Each entry below is to be restated word for word, with no pictures carried over.

BEGIN Given records

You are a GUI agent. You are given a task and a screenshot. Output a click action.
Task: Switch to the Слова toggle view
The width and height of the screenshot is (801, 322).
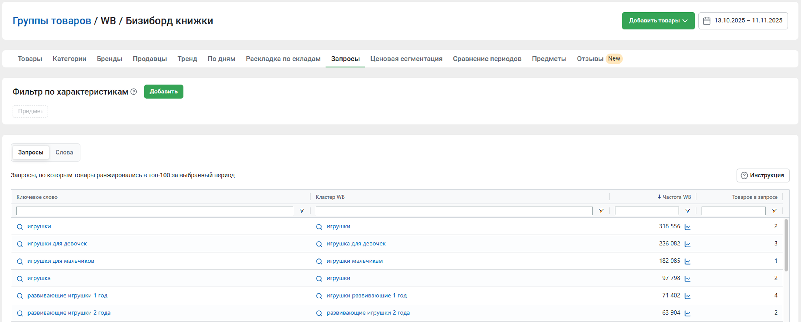click(64, 152)
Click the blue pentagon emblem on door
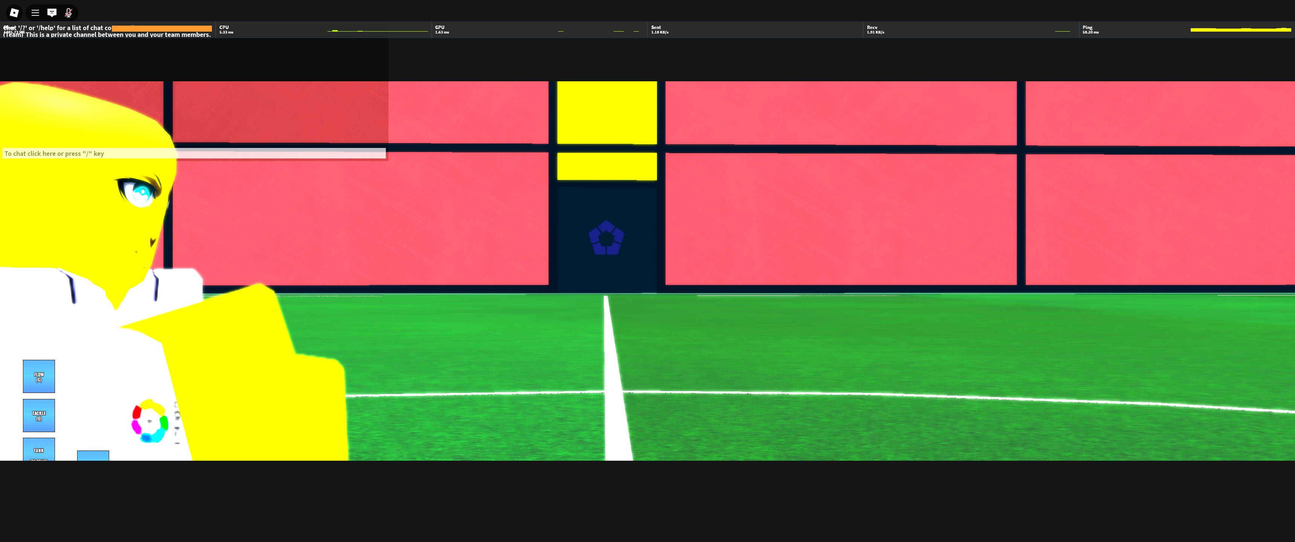Image resolution: width=1295 pixels, height=542 pixels. [x=606, y=238]
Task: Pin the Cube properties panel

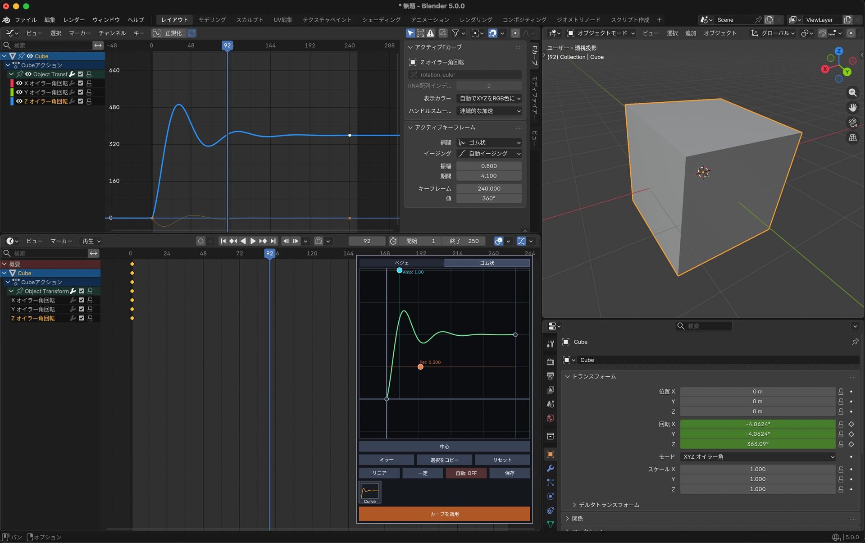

END Given records

▸ Response to this exercise
You are a GUI agent. You are given a task and a screenshot. Output a click action.
Task: Switch to the Слова toggle view
The width and height of the screenshot is (801, 322).
click(64, 152)
Click the blue pentagon emblem on door
Image resolution: width=1295 pixels, height=542 pixels. [x=606, y=238]
Task: Pin the Cube properties panel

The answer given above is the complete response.